Sponge about to get burned (Bud foto)
Date: December 15, 2002
Words: Everytime we head out west, we make it a point to check out "Stinky's". However, it is such a rare wave, that we usually come up empty. After doing my usual zig-zagging along the coastline looking for the ideal spot, our crew found that "Stinky's" was happening. We were out there!
Rich brought a friend named Eddie, who tripped me out. This guy looked like a dark-skinned local, but when he opened his mouth, his words came with a thick Aussie accent. One of his parents was Australian, and the other from the Dominican Republic. He was on a sort of a walkabout, saving up for a year, then taking off to surf until the money runs out. Envious, but I know I'd never have the guts to do it.
The spot has one of the most treacherous I've seen. We've seen so many people pull up, board in hand and not go out, probably because they can't find a way in, or more importantly, a way out. Keeps the crowds to a minimum.
Indeed, we had it for the most part all to ourselves. And that was a good thing since the sets were very inconsistent. We typically waited 15-20 minutes between sets, with the in-between waves barely breaking on the inside.

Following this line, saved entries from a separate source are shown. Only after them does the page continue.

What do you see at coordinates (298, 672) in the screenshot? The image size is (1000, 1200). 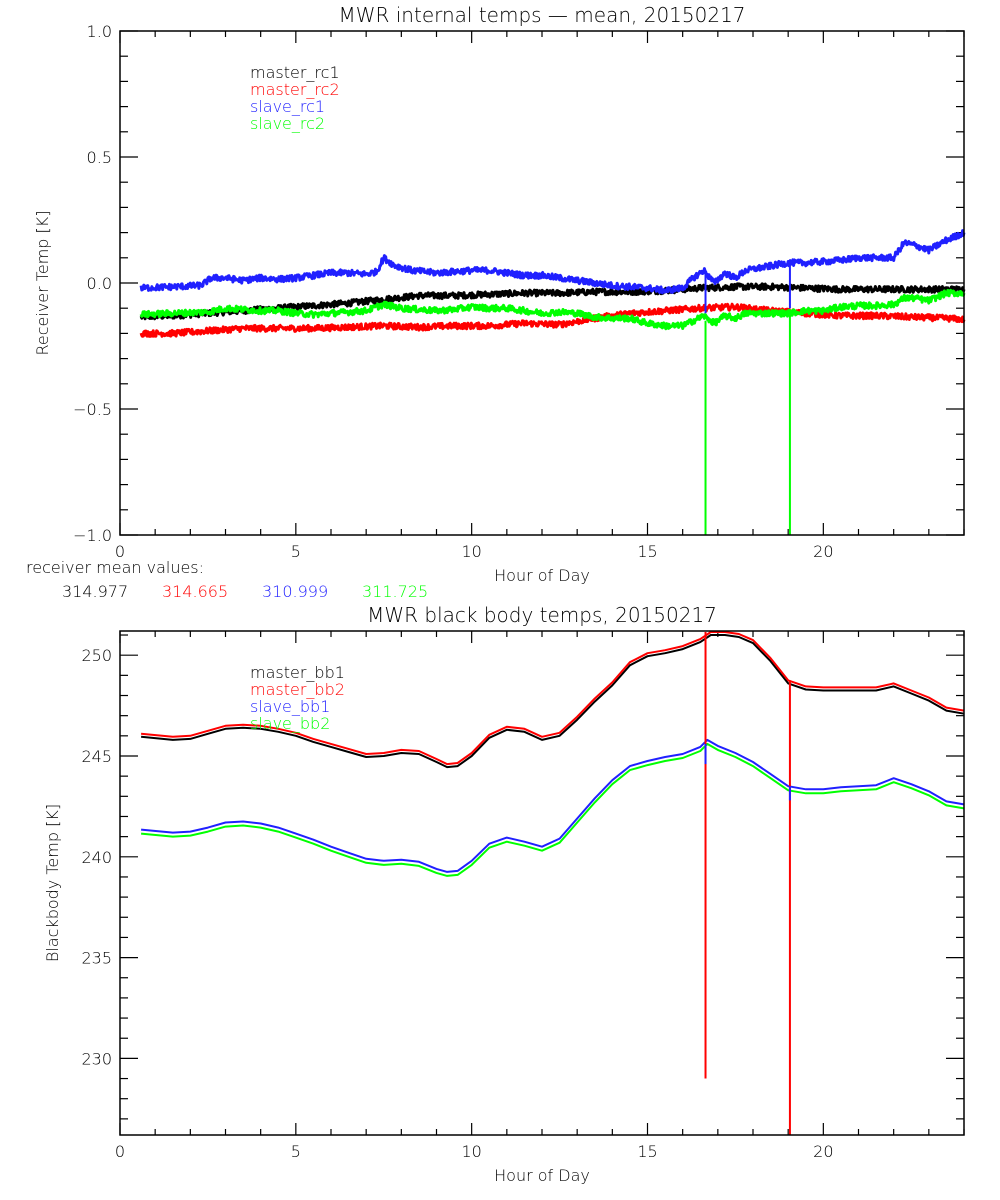 I see `legend-entry-master-bb1: master_bb1` at bounding box center [298, 672].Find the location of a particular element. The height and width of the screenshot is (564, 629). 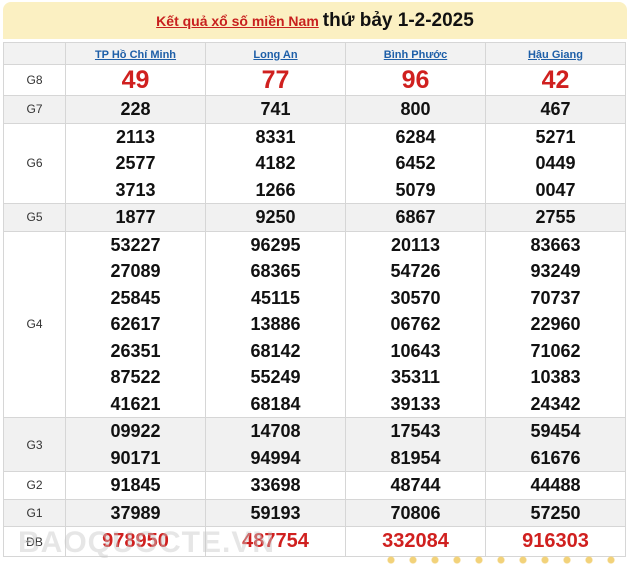

result-cell: 42 is located at coordinates (556, 80).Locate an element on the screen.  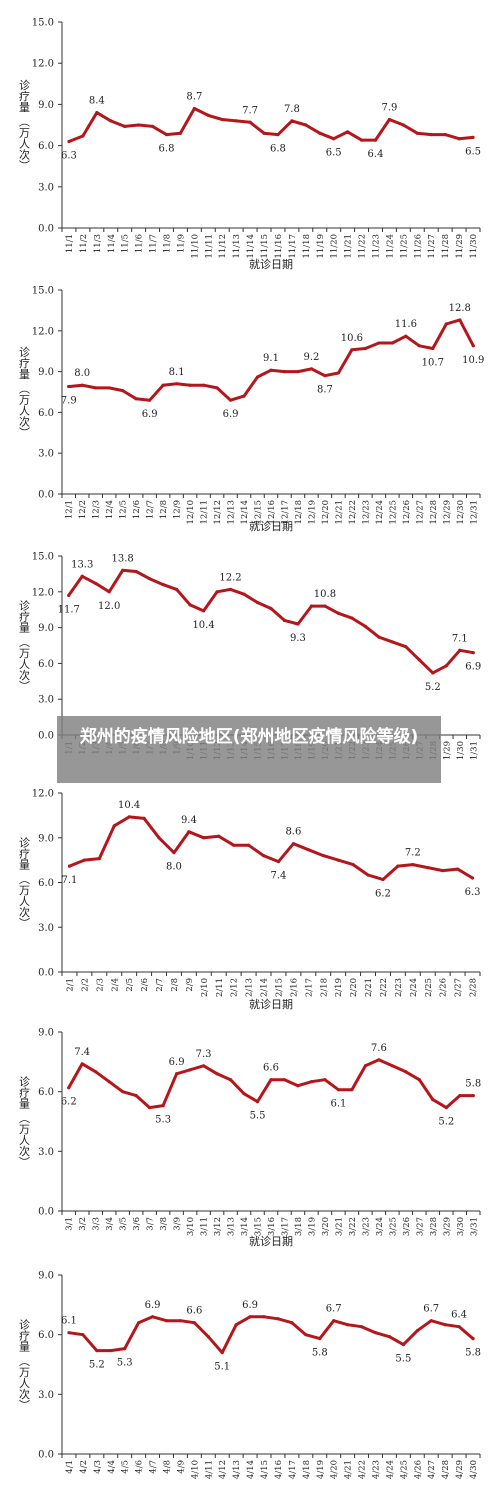
chart5-data-label: 7.4 is located at coordinates (82, 1052).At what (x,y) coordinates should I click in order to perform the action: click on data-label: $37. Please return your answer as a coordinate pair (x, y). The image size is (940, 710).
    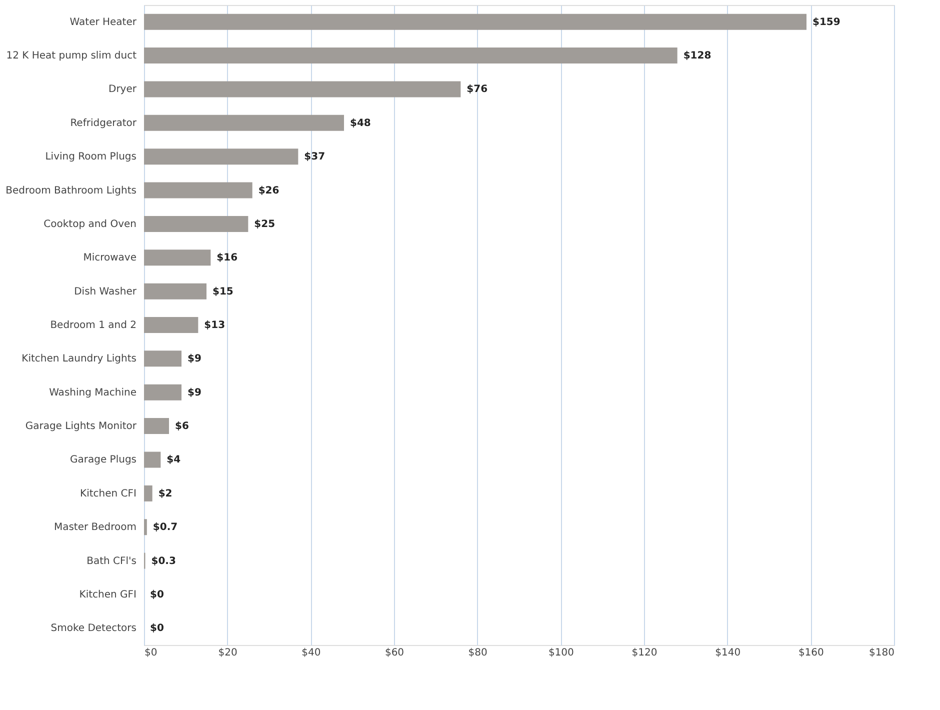
    Looking at the image, I should click on (315, 158). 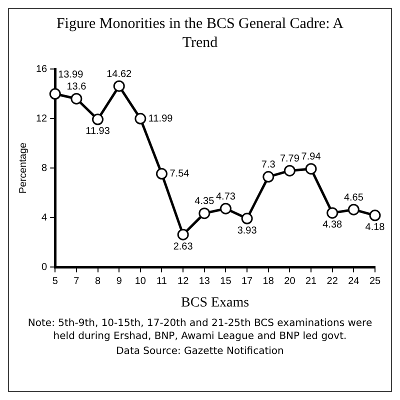 What do you see at coordinates (119, 74) in the screenshot?
I see `data-label: 14.62` at bounding box center [119, 74].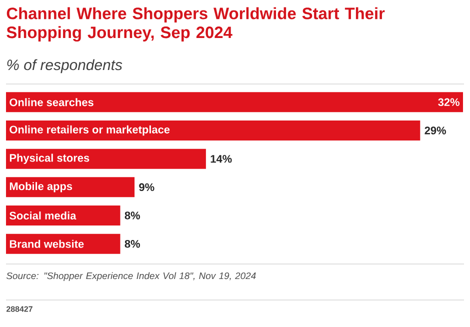 This screenshot has width=470, height=327. What do you see at coordinates (435, 130) in the screenshot?
I see `data-label: 29%` at bounding box center [435, 130].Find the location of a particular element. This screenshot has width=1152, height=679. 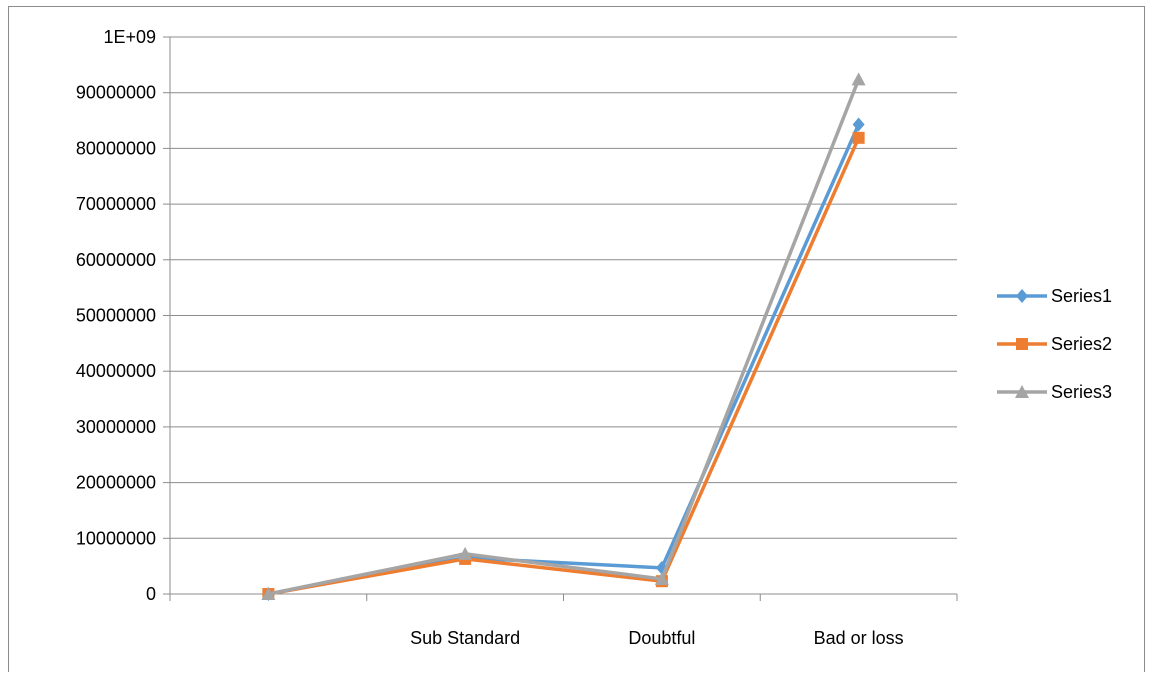

x-tick-label: Bad or loss is located at coordinates (859, 638).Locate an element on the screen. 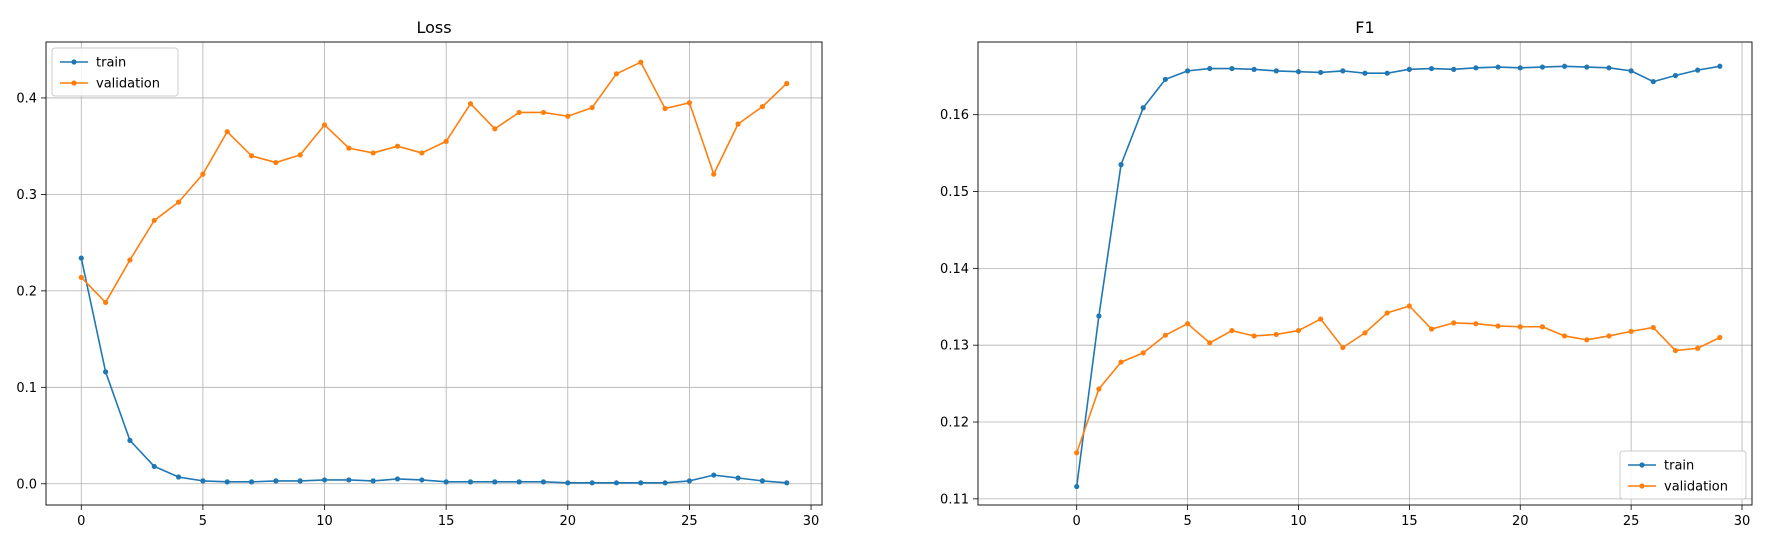 The width and height of the screenshot is (1790, 550). f1-validation-line is located at coordinates (1398, 380).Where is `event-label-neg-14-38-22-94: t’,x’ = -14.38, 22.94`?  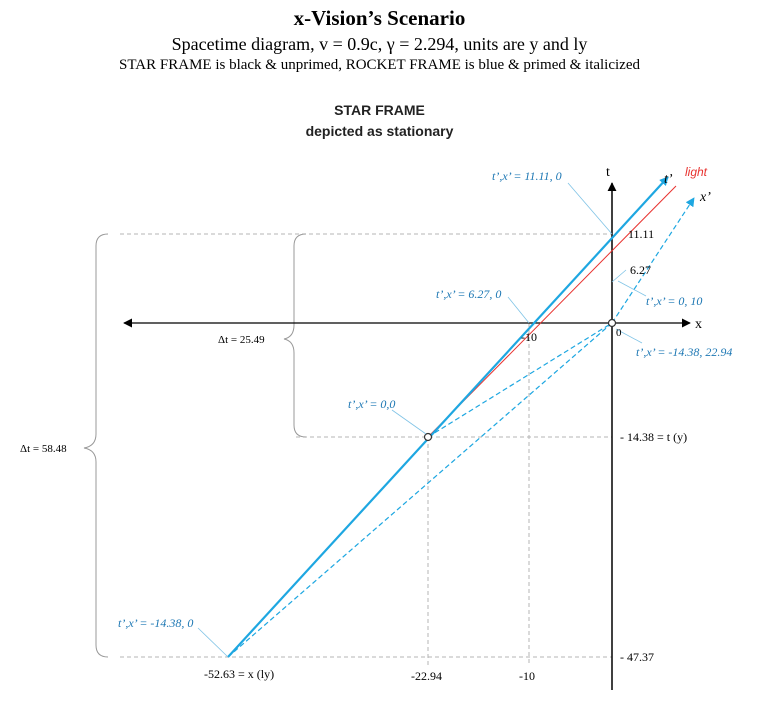 event-label-neg-14-38-22-94: t’,x’ = -14.38, 22.94 is located at coordinates (684, 352).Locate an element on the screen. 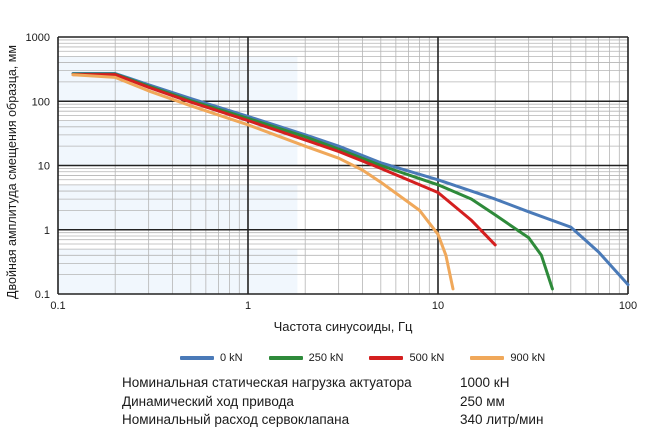 The height and width of the screenshot is (435, 646). x-tick-label: 0.1 is located at coordinates (58, 306).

I patiently waited outside and to the west for the bigger waves that came through. Although my wave count was low, the strategy paid off with bigger waves and longer rides. Had a blast on my bodyboard, just carving and trimming on the smooth, glassy walls.
Went in before the crew and took some shots from the beach (Buddy had already taken quite a few photos also). When the rest of the boys came in, we were tripping out on this lady who lost her board. Apparently, she had broken her leash and lost it once, but Makani saved it and returned it. However, guess she got caught inside, because she lost it again and it went straight into the shoreline rocks.
And this is no ordinary shoreline. It is made up of wickedly sharp lava/coral about six feet above sea level. The literally went under the shelf and disappeared. The lady and her friend was looking for it in between the cracks and crevices.
I decided to play good Samaritan and help out. Wouldn't you know it, I found it in the second hole I looked into. It was bobbing in and out of view in a hole that was 30-40 feet away from the shoreline. Waves surged into this hole making rescuing the board a death wish. She was pretty nonchalant about it all though--apparently her boyfriend is a shaper. Still, it's a bummer to lose a board (her second loss in a week).
Call it a sacrifice to the surf gods.